Cet objectif général s’accompagne de la levée de verrous spécifiques, dont le 1er concerne la capacité, dans un contexte de catastrophe naturelle, à fournir des informations rapidement. La levée de ce verrou est d’autant plus délicate que l’enjeu sociétal majeur que constitue une réponse plus ciblée et rapide face aux catastrophes naturelles requiert que les tweets soient analysés avec d’autres types de données exogènes rapidement disponibles (sorties de modèles météo, caractéristiques des séismes, etc.), et que le processus d’analyse soit automatisé pour permettre un traitement continu “à la volée”.
Un autre verrou à lever relève de l’acceptabilité de ce type de contribution et de son exploitabilité potentielle en contexte réel. Il découle du caractère incertain de l’adoption d’outils innovants - du fait de difficultés d’usage et du contexte culturel pouvant entraîner jusqu’à leur abandon -, qui ne peut être réduit que par une prise en compte du contexte organisationnel. Sur cette base, RéSoCIO propose une analyse transverse de la façon dont les données issues de Twitter peuvent être exploitées par les acteurs intervenant dans la gestion opérationnelle des catastrophes naturelles, avec comme principal caractère novateur l’identification couplée de mécanismes algorithmiques et organisationnels.

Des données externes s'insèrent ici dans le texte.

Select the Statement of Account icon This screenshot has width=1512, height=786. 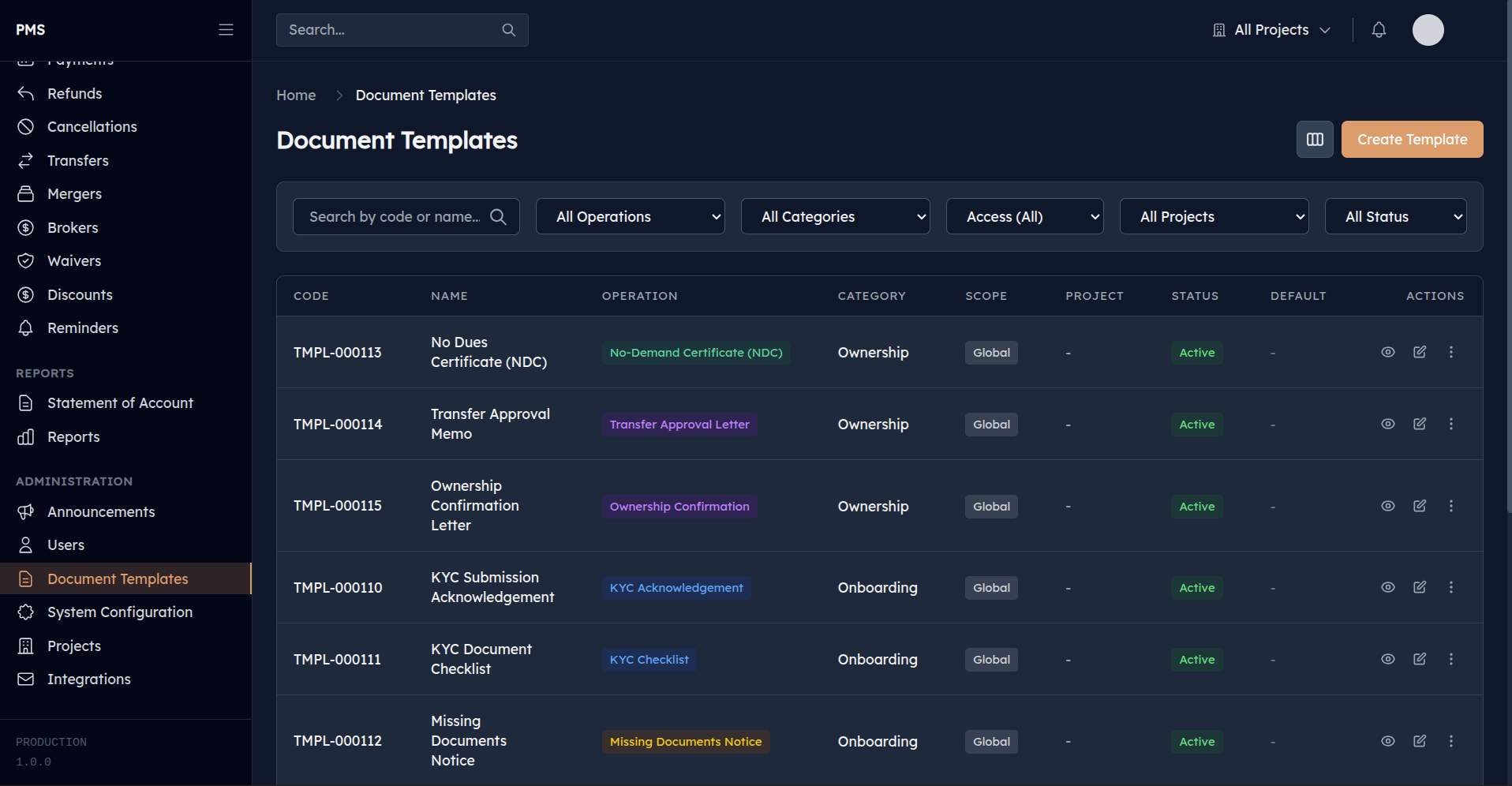click(x=25, y=402)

La détection automatique d’informations issues des réseaux sociaux, leur géolocalisation et leur mise à disposition des gestionnaires de crise en quasi-temps réel constitue LE défi majeur auquel les chercheurs du projet tentent de répondre en tirant parti de la puissance de l’intelligence artificielle (IA). Jusqu’à présent, les divers algorithmes de détection automatique développés s’appuyaient sur un entrainement basé sur des jeux de données en Anglais. En construisant un jeu de données français, annoté à la main, RéSoCIO ouvre la voie à de futurs outils de veille rapidement utilisables sur le territoire national.

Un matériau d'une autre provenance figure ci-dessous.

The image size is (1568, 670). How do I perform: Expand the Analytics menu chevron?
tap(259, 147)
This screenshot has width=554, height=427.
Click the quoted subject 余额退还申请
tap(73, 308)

L’évaluation du modèle développé est présenté dans un récent article publié dans la revue PLOS One. L’article présente les résultats du modèle IA développé sur le cas de la tempête Alex ayant sérieusement touché les Alpes-Maritimes en octobre 2020. L’évaluation des performances du modèle a pu se faire grâce à une collaboration mise en place durant plus d’un an entre les membres de RéSoCIO travaillant au BRGM et l’équipe-projet « Veille des réseaux sociaux » côté Météo-France. En croisant les données issues des réseaux de mesure météorologique avec les résultats du modèle d’IA, des concentrations de tweets récupérés apparaissent dans les zones les plus touchées. Ce résultat est extrêmement prometteur pour la suite des travaux témoignant de bonnes performances du modèle développé.